For the purposes of this integrative review, several terms were defined. Patients were seriously ill persons with at least 1 advanced stage disease or multimorbidity frailty. Family was the social group, including surrogates, designated by the patient to make their health care decisions if they become incapacitated. End of life refers to the timespan from months to years that patients live in a state of declining health. Clinicians include registered nurses, advanced practice nurses, nurse practitioners, and medical doctors. Goals of care are the nomenclature framework used to guide a patient's future EOL health care, generally divided into 3 categories: (1) life-prolonging care, using any and all medical treatments to extend a patient's life; (2) limited care, restricting the scope or time frame for employing medically appropriate life-prolonging treatments; and (3) comfort care, restricting the scope of a patient's medical care to palliative symptom management.
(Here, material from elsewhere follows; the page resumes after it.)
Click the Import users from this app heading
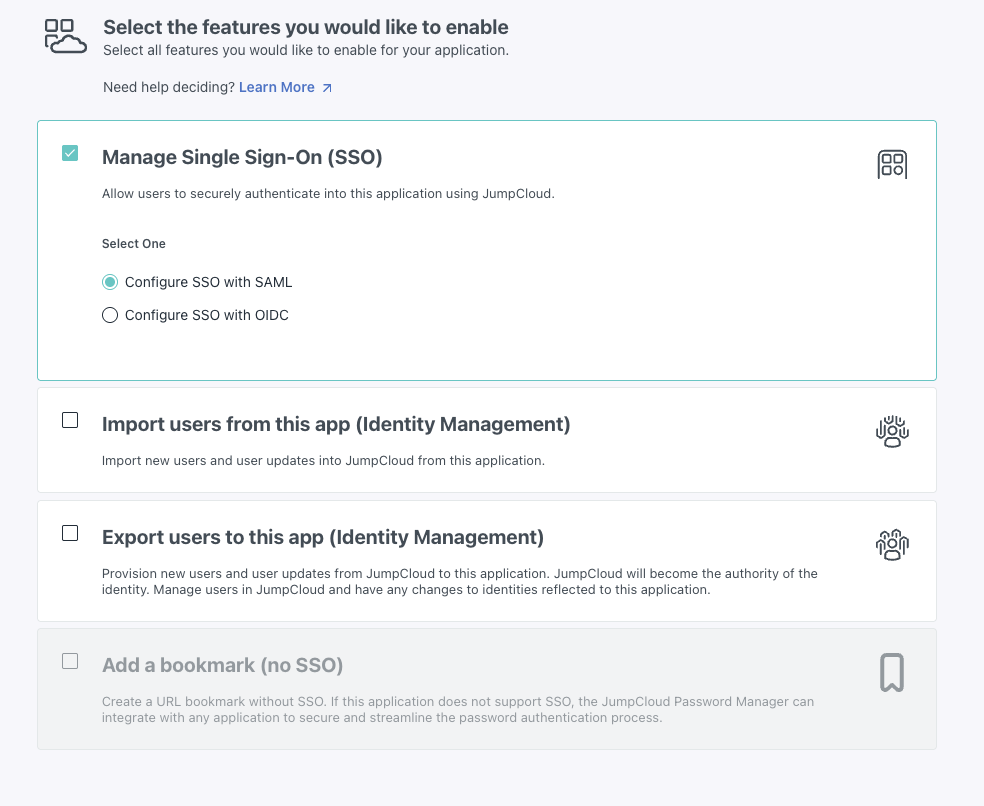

There is a current, pressing need to evaluate the relative efficacy of GOC communication interventions due to projected demographic trends and a lack of future EOL care planning by most American adults.[5,8,9] Thus, an integrative review of experimental interventions to improve GOC communication published between 2009 and 2018 was undertaken to examine the evidence. This review focused solely on randomized controlled trial (RCT) experimental studies whose outcomes included clarifying and communicating patients' EOL care preferences to their family and clinicians. The objective of this integrative review was to answer 2 questions about the efficacy of GOC communication interventions: (1) What is the evidence of the efficacy of GOC communication interventions between patients, family, and clinicians in RCT studies published between 2009 and 2018? (2) What is the evidence about the relative efficacy for different modes of GOC communication interventions between patients, family, and clinicians in RCT experimental studies published between 2009 and 2018?